What this task involves: Determine which lines of the records include the word "will", and copy them.

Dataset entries
+-------+
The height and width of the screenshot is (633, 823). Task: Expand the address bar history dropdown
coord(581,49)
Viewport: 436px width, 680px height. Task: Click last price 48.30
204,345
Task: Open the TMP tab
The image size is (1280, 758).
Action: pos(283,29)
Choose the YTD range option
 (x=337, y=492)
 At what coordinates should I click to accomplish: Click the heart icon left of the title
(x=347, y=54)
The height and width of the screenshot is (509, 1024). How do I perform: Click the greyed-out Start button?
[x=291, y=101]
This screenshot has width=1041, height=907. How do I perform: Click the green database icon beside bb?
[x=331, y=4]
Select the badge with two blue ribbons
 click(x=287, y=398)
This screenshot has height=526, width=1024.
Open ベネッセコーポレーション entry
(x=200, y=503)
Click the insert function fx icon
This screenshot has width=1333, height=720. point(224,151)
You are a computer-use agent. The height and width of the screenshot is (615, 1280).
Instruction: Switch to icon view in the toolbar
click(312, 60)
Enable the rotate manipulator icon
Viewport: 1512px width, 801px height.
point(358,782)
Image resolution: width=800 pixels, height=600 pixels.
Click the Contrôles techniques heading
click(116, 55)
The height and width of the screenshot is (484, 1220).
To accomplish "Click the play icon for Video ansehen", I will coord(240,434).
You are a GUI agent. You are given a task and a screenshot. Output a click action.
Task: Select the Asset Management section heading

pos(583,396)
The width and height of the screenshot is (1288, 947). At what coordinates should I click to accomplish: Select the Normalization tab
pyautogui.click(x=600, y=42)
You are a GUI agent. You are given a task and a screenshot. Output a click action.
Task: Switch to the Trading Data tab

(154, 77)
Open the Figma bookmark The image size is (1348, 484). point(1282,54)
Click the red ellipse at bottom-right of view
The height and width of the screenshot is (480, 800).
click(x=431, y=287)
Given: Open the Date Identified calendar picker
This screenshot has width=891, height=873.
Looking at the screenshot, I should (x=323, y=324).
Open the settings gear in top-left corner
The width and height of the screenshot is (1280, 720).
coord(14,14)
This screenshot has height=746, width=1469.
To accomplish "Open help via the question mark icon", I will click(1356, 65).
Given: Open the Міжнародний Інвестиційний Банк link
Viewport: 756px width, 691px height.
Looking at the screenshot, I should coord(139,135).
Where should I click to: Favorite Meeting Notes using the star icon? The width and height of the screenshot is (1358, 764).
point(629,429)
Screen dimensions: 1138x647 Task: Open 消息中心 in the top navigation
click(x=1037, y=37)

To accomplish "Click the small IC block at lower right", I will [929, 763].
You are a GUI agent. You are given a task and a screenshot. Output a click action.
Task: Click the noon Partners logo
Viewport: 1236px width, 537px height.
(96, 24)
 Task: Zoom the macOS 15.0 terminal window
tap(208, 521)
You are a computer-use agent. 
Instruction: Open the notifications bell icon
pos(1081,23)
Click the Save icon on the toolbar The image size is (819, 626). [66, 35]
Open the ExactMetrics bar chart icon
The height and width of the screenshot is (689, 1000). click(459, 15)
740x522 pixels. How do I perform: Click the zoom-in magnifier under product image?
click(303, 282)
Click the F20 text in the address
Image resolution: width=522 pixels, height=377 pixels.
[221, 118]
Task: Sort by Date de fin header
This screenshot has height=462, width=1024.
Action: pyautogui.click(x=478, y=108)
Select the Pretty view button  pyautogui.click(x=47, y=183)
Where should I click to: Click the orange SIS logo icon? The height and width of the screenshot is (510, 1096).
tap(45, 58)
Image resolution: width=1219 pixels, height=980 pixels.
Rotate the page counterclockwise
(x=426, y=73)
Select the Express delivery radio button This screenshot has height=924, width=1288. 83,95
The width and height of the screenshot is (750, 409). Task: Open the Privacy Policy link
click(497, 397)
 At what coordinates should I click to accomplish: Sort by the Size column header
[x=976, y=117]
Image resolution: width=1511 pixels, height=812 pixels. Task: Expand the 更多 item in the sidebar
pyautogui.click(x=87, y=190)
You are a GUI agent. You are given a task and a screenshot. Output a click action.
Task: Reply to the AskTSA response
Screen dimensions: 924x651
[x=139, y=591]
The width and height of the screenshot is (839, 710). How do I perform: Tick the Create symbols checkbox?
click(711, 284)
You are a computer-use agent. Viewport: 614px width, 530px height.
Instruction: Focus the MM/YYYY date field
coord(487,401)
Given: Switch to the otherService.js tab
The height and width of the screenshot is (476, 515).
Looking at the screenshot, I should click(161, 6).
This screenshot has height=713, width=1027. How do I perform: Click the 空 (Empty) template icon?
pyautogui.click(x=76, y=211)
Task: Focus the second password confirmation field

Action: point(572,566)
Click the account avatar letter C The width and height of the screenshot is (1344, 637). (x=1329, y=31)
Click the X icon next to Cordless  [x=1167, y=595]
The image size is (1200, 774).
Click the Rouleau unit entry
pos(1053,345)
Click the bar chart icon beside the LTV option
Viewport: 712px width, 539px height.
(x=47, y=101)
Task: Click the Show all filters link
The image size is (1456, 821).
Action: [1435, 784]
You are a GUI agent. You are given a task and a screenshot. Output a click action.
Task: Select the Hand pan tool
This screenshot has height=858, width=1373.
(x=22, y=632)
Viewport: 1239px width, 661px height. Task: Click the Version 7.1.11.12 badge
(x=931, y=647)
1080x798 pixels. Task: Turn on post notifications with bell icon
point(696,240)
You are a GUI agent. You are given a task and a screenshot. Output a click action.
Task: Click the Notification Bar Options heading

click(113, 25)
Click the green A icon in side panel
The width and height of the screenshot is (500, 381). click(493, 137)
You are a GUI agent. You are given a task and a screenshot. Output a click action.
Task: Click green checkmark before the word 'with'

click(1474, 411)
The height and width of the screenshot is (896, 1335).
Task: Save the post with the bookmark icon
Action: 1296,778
+-------+
Task solution:
To accomplish "Click the play icon for Video ansehen", I will coord(240,434).
To accomplish "Open help via the question mark icon", I will click(1356, 65).
To accomplish "Click the small IC block at lower right", I will [929, 763].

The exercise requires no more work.